Repeat exactly, and only, the lines from the one containing "Jump to the" through the end of the records.

++++ RECORDS

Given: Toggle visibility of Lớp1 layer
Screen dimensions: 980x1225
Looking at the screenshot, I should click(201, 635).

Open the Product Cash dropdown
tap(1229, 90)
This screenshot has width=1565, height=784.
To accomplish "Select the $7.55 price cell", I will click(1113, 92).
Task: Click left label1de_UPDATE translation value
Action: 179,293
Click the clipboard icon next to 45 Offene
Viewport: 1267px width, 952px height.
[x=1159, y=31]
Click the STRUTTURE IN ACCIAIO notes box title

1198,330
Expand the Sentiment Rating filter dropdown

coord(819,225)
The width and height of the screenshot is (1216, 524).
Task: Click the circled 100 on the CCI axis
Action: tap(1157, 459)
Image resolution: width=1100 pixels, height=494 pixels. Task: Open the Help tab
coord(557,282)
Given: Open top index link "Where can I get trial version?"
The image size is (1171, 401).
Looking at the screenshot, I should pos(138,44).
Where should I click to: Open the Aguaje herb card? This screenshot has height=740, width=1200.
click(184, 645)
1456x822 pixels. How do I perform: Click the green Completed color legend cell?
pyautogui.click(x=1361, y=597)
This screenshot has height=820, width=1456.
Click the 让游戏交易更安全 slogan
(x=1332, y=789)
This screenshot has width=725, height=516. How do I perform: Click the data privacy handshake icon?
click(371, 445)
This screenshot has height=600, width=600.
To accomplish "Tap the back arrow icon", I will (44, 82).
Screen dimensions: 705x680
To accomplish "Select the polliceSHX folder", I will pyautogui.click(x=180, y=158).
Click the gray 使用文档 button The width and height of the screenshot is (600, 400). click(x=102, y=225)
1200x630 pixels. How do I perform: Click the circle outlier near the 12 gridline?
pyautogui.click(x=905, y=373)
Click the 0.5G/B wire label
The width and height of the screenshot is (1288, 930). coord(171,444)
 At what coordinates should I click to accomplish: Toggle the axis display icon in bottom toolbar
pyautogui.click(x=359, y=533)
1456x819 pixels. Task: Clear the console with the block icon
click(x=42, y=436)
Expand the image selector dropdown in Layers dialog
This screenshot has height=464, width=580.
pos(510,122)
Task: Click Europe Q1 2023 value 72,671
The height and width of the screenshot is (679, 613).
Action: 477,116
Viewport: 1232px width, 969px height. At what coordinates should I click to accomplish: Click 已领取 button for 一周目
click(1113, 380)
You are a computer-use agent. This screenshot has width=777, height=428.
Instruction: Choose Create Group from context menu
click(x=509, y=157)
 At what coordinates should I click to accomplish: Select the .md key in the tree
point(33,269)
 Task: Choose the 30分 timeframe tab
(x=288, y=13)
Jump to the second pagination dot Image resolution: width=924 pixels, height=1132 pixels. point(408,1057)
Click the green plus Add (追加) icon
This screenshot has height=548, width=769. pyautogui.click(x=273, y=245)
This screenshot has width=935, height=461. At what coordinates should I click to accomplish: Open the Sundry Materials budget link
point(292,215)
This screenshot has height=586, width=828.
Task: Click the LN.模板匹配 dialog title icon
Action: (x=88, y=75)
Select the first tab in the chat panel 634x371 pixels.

++++++++

• [RESULT]
Jump to the second pagination dot Image resolution: width=924 pixels, height=1132 pixels. point(408,1057)
Click the green plus Add (追加) icon
This screenshot has height=548, width=769. pyautogui.click(x=273, y=245)
This screenshot has width=935, height=461. At what coordinates should I click to accomplish: Open the Sundry Materials budget link
point(292,215)
This screenshot has height=586, width=828.
Task: Click the LN.模板匹配 dialog title icon
Action: (x=88, y=75)
Select the first tab in the chat panel 634x371 pixels.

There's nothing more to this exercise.